> **Entries provided**
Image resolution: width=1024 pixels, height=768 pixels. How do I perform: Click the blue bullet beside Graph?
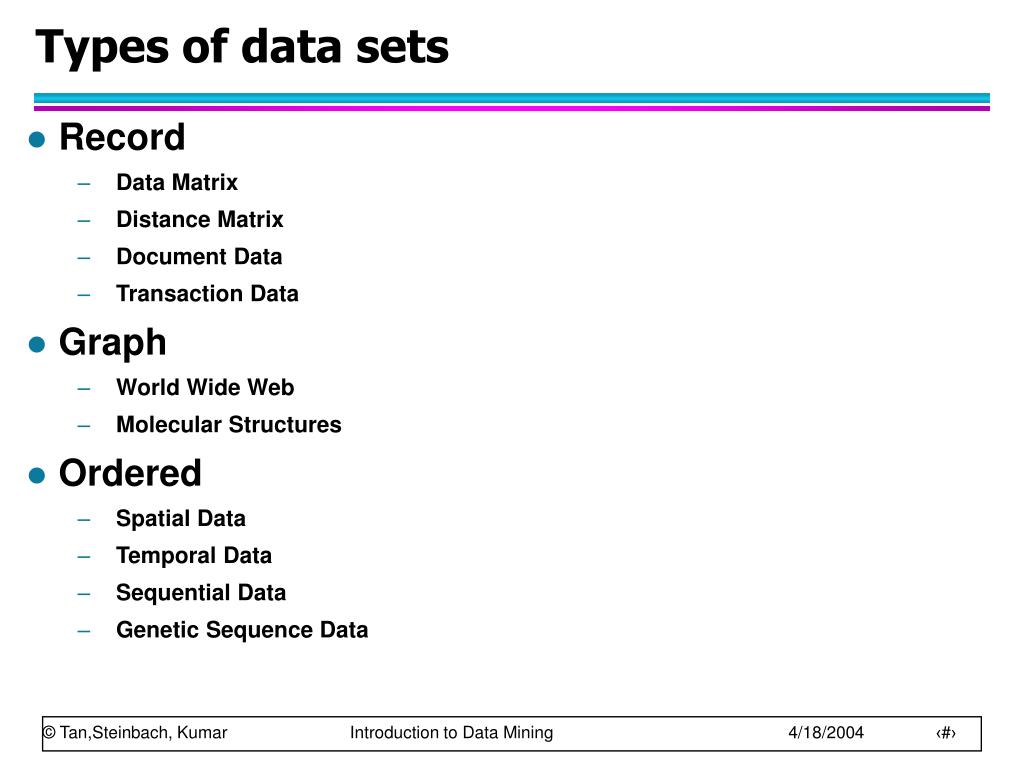[x=37, y=344]
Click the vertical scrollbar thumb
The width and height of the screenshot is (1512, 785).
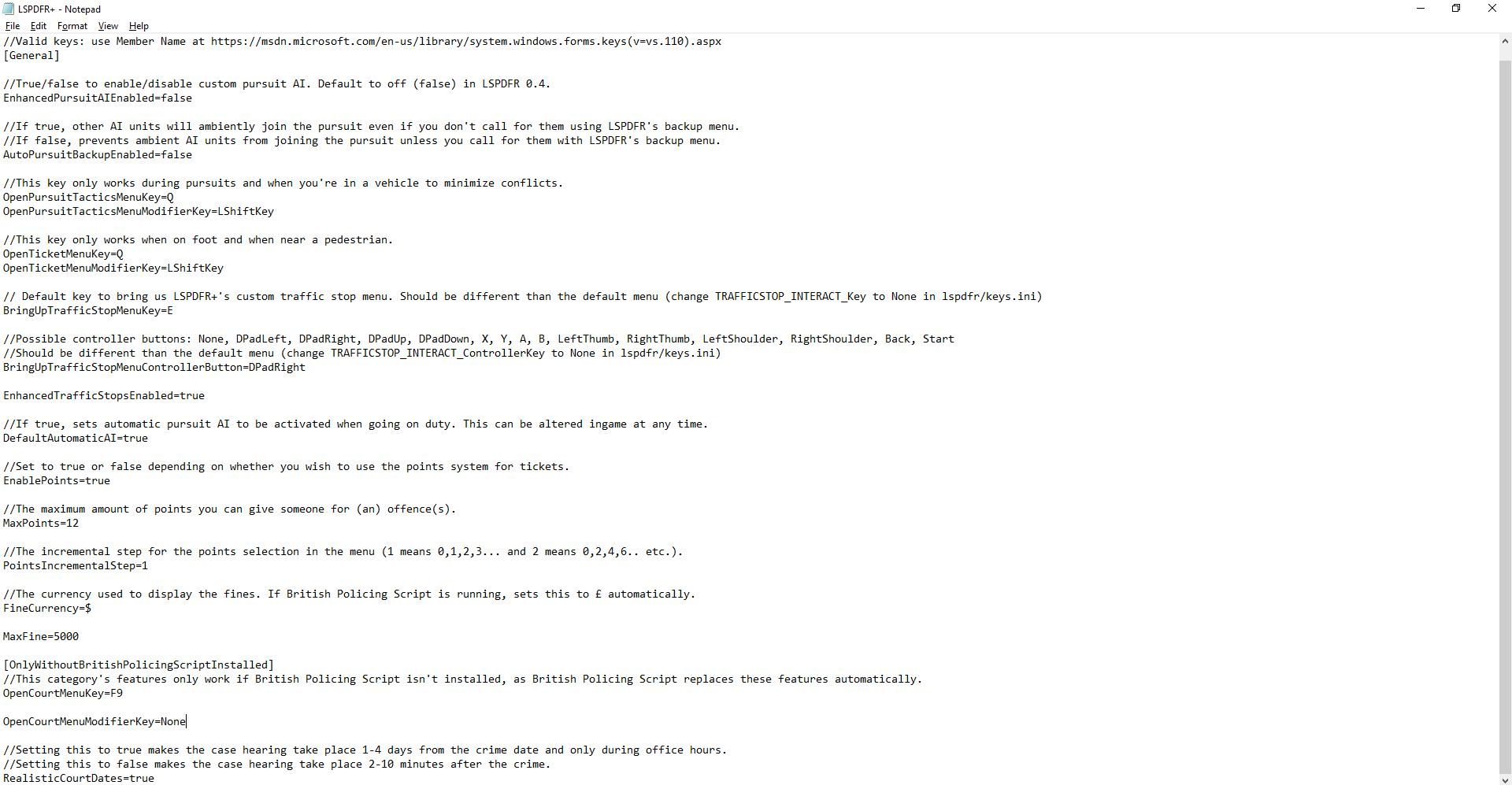pos(1505,417)
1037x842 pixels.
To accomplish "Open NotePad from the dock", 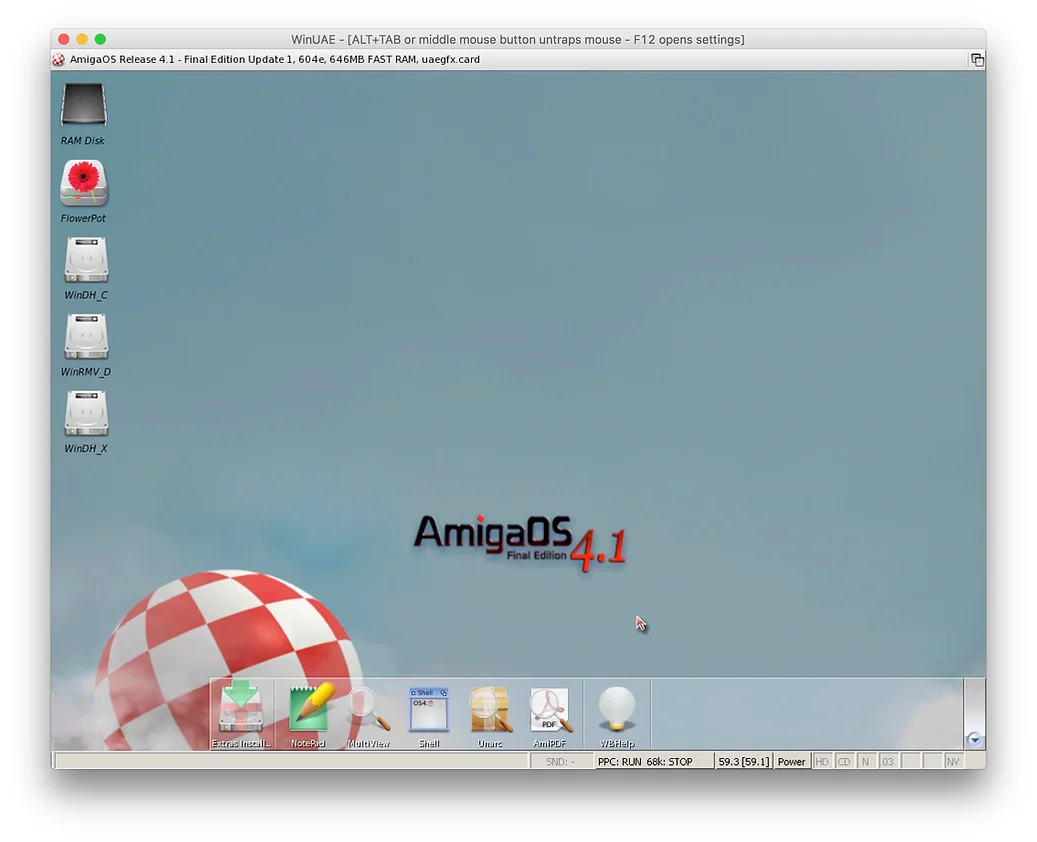I will coord(308,710).
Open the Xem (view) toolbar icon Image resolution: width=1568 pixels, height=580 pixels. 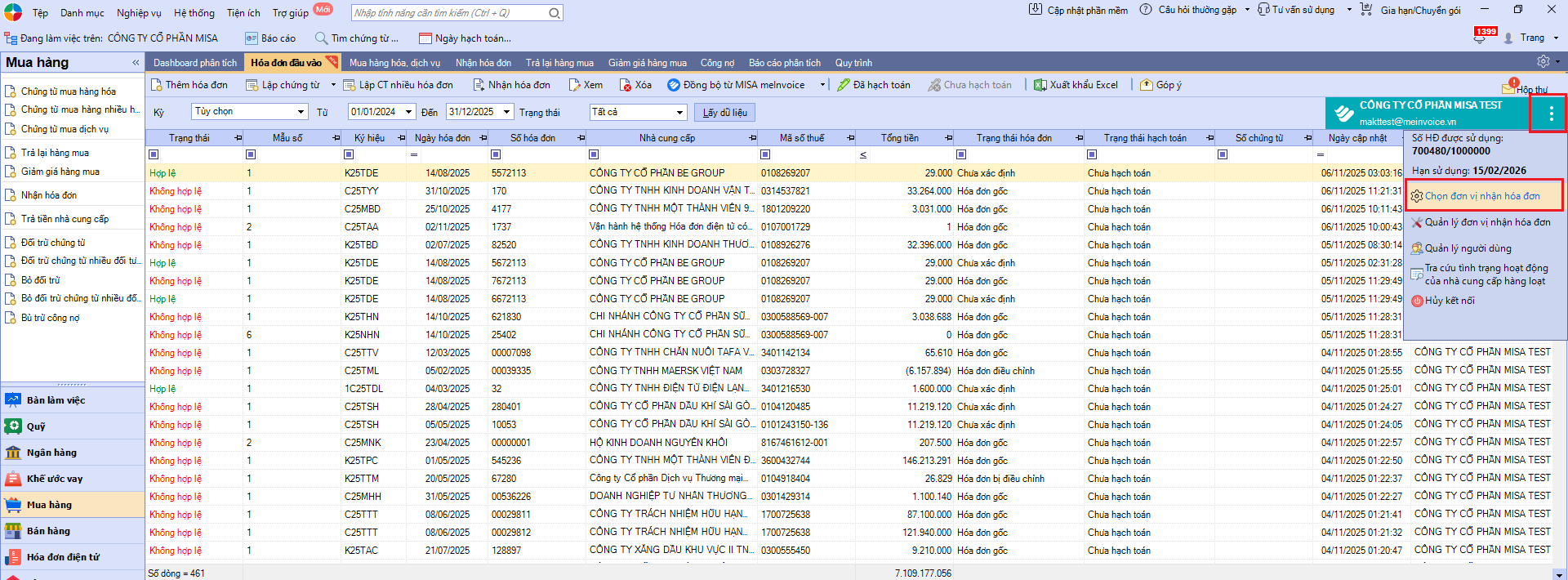[575, 85]
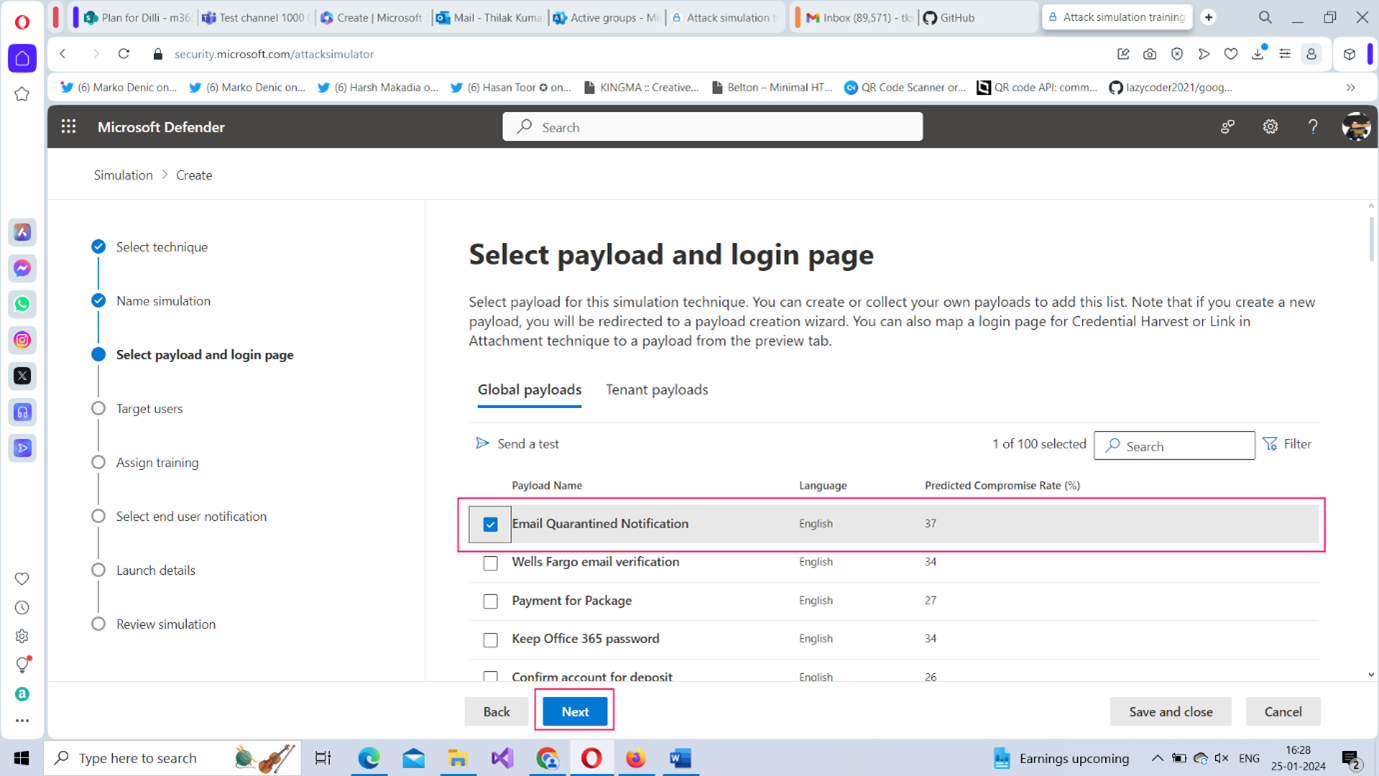The image size is (1379, 776).
Task: Launch Microsoft Word from the taskbar
Action: (680, 758)
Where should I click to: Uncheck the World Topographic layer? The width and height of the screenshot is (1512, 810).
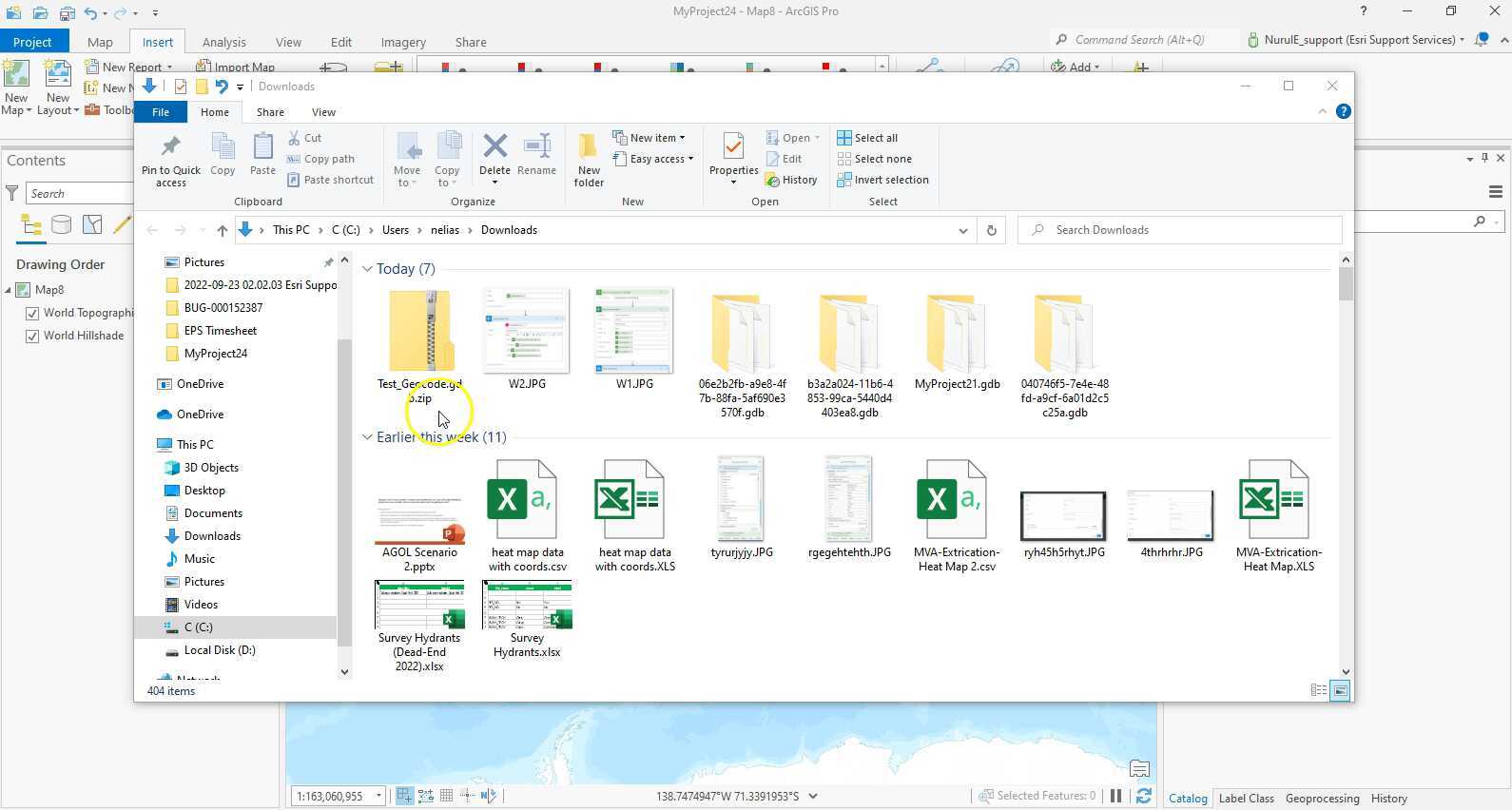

> **Task statement**
How many lines of the listing contain the word "screenshot"? Reply with the number alone.

> **Correct response**
2